Non abbiamo i nomi – la legge tedesca protegge la loro identità fino al 2040 –ma abbiamo tutto il resto, le azioni ed il pensiero. Perché lo fecero? Cosa pensavano? Chi erano questi assassini di neonati?
La risposta è anche il titolo del libro con cui Cristopher Browning descrive quest’orrore: Uomini Comuni. Questo racconto nasce dalla lettura di quel libro.

I soldati del battaglione 101 nella quasi totalità provenivano da Amburgo, una delle città meno naziste della Germania. In massima parte erano riservisti ed appartenevano alle classi operaie amburghesi: camerieri, portuali, facchini, marinai. Occupazioni in cui era fortissima la presenza, prima del 1933, dei partiti socialista e comunista. Avevano poi un’età media alta, di 37 anni. All’epoca della presa di potere nazista avevano perciò trent’anni scarsi, non erano adolescenti influenzabili.

La percentuale di iscritti al partito nazista – anche tra gli ufficiali – era molto bassa. Erano infine in buona parte sposati, padri di famiglia, gente insomma tranquilla.

Loro stessi, a distanza di venti anni, faticavano a capire. Sembra quasi, a noi viaggiatori del tempo, che in quegli anni in Europa esistesse un altro quadro di riferimento morale. Ciò che oggi appare con forza sbagliato, orribile, osceno, all’epoca era – se non normale – necessario. Un compito sgradevole ma necessario.

Alcuni degli intervistati si giustificarono dicendo che non volevano sembrare vigliacchi.

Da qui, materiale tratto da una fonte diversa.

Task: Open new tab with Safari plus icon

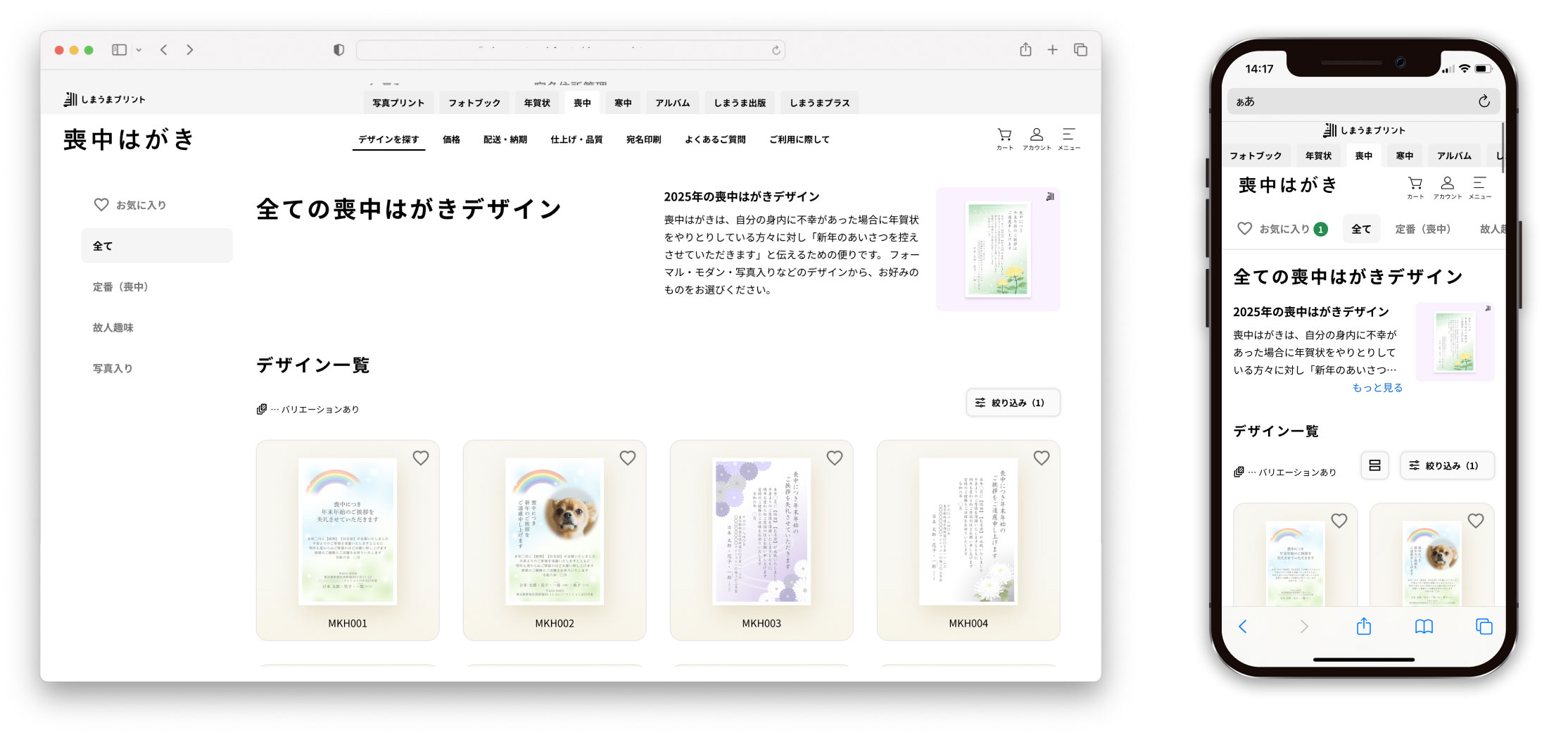Action: [x=1052, y=50]
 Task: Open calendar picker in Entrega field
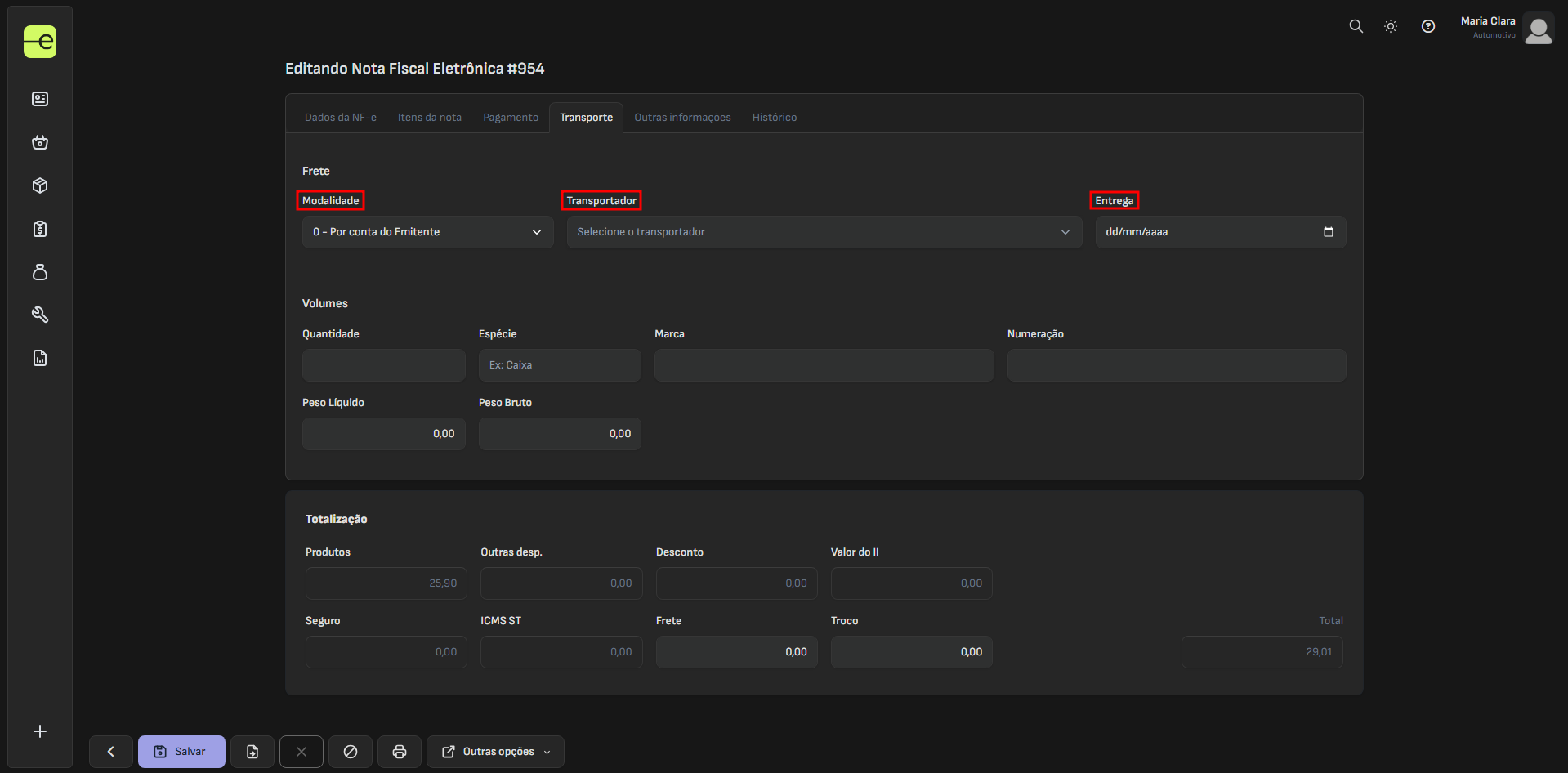point(1328,232)
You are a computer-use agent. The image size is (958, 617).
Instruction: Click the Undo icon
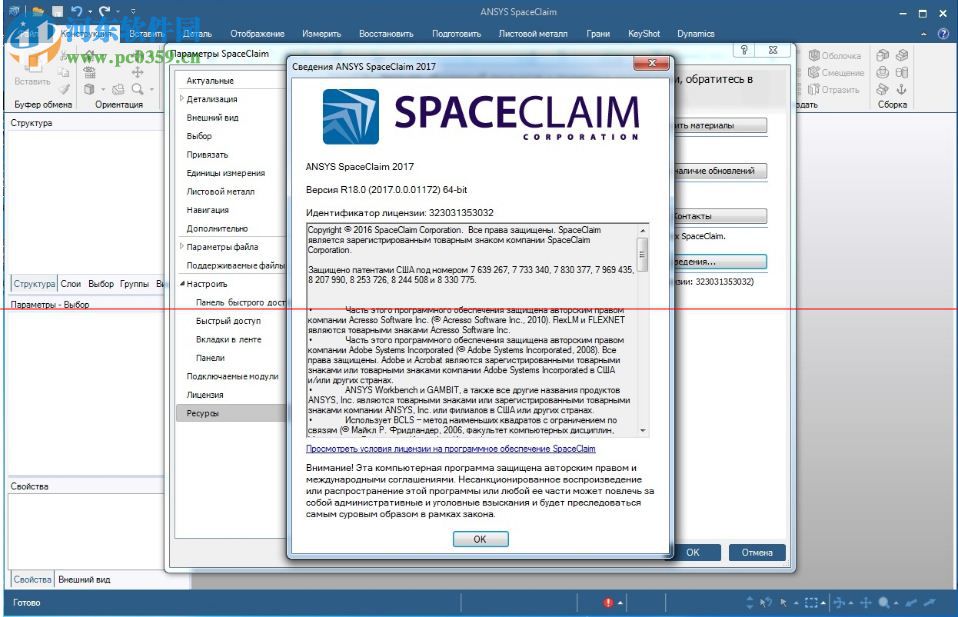pos(76,9)
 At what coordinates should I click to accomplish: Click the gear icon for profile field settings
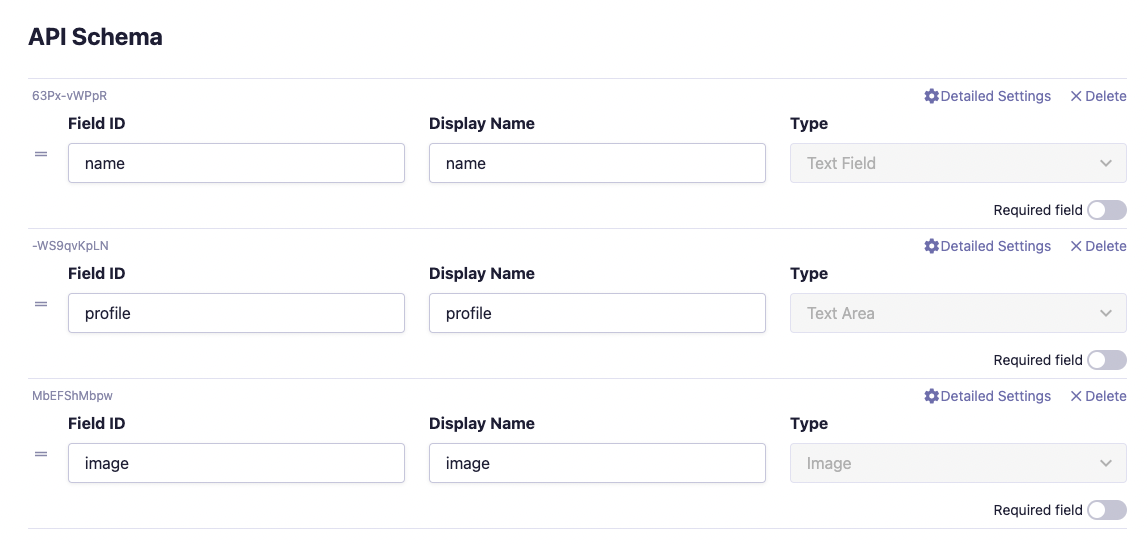pos(931,246)
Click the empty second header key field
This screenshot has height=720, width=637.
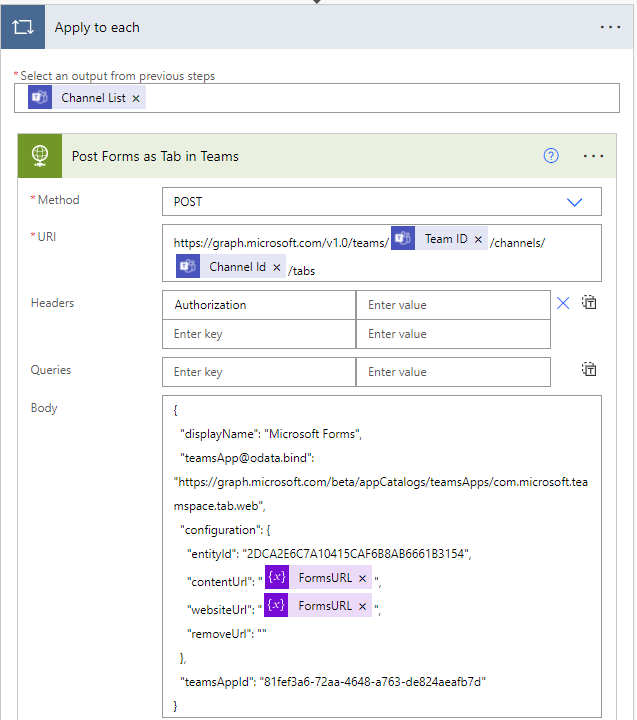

Altri – con un’idea più chiara di cosa fosse veramente il coraggio – dissero che furono troppo vigliacchi per non sparare.
Spicca però - in questa desolazione morale - la figura del primo soldato, quello che si fece in avanti all'appello di Trapp. O del sottotenente che la sera prima, appena saputo della missione, aveva seccamente rifiutato di partecipare. O degli altri, che buttarono i fucili dopo aver visto quello che si chiedeva loro.

Ci sono dei limiti al relativismo culturale ed alla soggettività dei valori. In quegli uomini restavano vivi - anche in mezzo ad una dittatura totalitaria che poneva la razza alla base dell’etica – altri e più solidi principi.
Della maggioranza, la cosa migliore che può essere detta è questo: che per essi la cosa più importante era fare ciò che la società si aspettava da loro. Non deludere i compagni ed uniformarsi alle decisioni del gruppo – qualunque esse fossero.

Se questo è vero oggi come allora (e io temo di sì), la barriera che ci separa da quelle politiche e quell'universo morale è assai fragile. Sta a noi tutti, nel nostro piccolo, difendere e coltivare i principi che in quegli anni furono calpestati.

La storia non si ripete mai allo stesso modo, ma si muove sempre, non necessariamente in avanti, e nulla è scontato.